* **EXERCISE TASK**: Copy the forum thread on replicas ignoring allocation rules from the words "I've tried to" through "solve the problem.", changing "unassigned" to "unallocated".

* **EXCERPTED PASSAGE**:
"""

Replicas ignoring allocation rules

Hi,
I've set-up a small testing cluster with hot-warm architecture. 1 hot, 1 warm node. Hot is also master and ingest node. Warm is only data and coordinator. I have ILM policy which rotates after 24h index from hot to warm.

However, I have a problem with replicas. When creating a new index everyday (timedata from logstash) replica of a new index seems to ignore allocation rules. What's more after rotating index with ILM primary seems to be running on hot node and replica on warm node.

I've tried to manually decrease number of replicas to 0. This seems to be working as expected and all shard are allocated to proper nodes. When I increase number of replicas back to one replicas stay unassigned. This is what I would expect in the first place when criteria for replicas can't be meet.

I looked at cluster.routing.allocation.allow_rebalance: always which seems to be preventing reallocation when index is not / won't be healthy after rebalance. I've changed the default setting indices_all_active to always this seems not to solve the problem.

Observed behavior:
Replicas on a new index seem to ignore allocation rules, even after rotation with ILM.

This sounds very surprising. Can you share more detailed information about the allocation rules that you've set up for the respective index and also share the allocation explain API output for the replicas that are allocated to the wrong node?

GET _cat/shards

syslog-2019.07.26-000009 0 p STARTED 551317 81mb 172.25.4.176 warm-logging-elk-3
syslog-2019.07.26-000009 0 r STARTED 551317 81.9mb 172.25.4.175 hot-logging-elk-2

GET syslog-2019.07.26*/_settings
"syslog-2019.07.26-000009" : {
    "settings" : {
      "index" : {
        "lifecycle" : {
          "name" : "logstash-policy",
          "rollover_alias" : "syslog",
          "indexing_complete" : "true"
        },
        "routing" : {
          "allocation" : {
            "require" : {
              "data" : "warm"
            }
          }
        },
        "refresh_interval" : "5s",
        "number_of_shards" : "1",
        "provided_name" : "<syslog-{now/d}-000009>",
        "creation_date" : "1564136984891",
        "priority" : "100",
        "number_of_replicas" : "1",
        "version" : {
          "created" : "7020099"
        }
      }
    }
  }
GET _cluster/state
{
  "_nodes": {
    "total": 2,
    "successful": 2,
    "failed": 0
  },
  "cluster_name": "elk",
  "nodes": {
    "4cYRknWaRSiff32Y-A29ng": {
      "name": "warm-logging-elk-3",
      "version": "7.2.0",
      "build_flavor": "default",
      "build_type": "deb",
      "build_hash": "508c38a",
      "roles": [
        "data"
      ],
      "attributes": {
        "ml.machine_memory": "21048377344",
        "ml.max_open_jobs": "20",
        "xpack.installed": "true",
        "data": "warm"

"""

* **SUPPLIED DATA**:

"""

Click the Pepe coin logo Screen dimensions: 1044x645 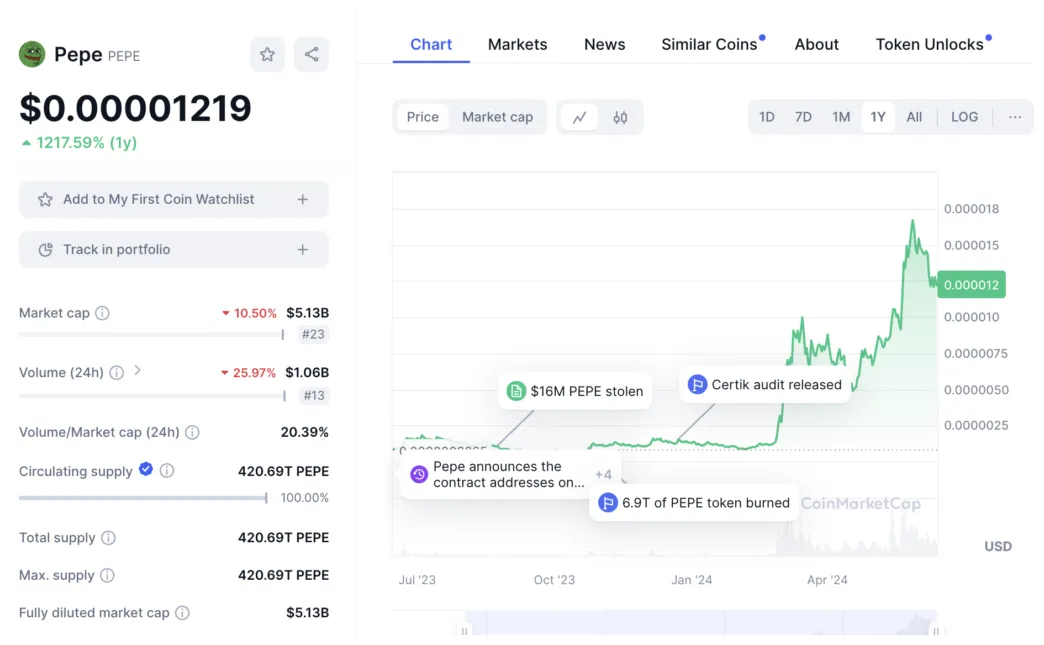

"""

* **RESPONSE**:
I've tried to manually decrease number of replicas to 0. This seems to be working as expected and all shard are allocated to proper nodes. When I increase number of replicas back to one replicas stay unallocated. This is what I would expect in the first place when criteria for replicas can't be meet.

I looked at cluster.routing.allocation.allow_rebalance: always which seems to be preventing reallocation when index is not / won't be healthy after rebalance. I've changed the default setting indices_all_active to always this seems not to solve the problem.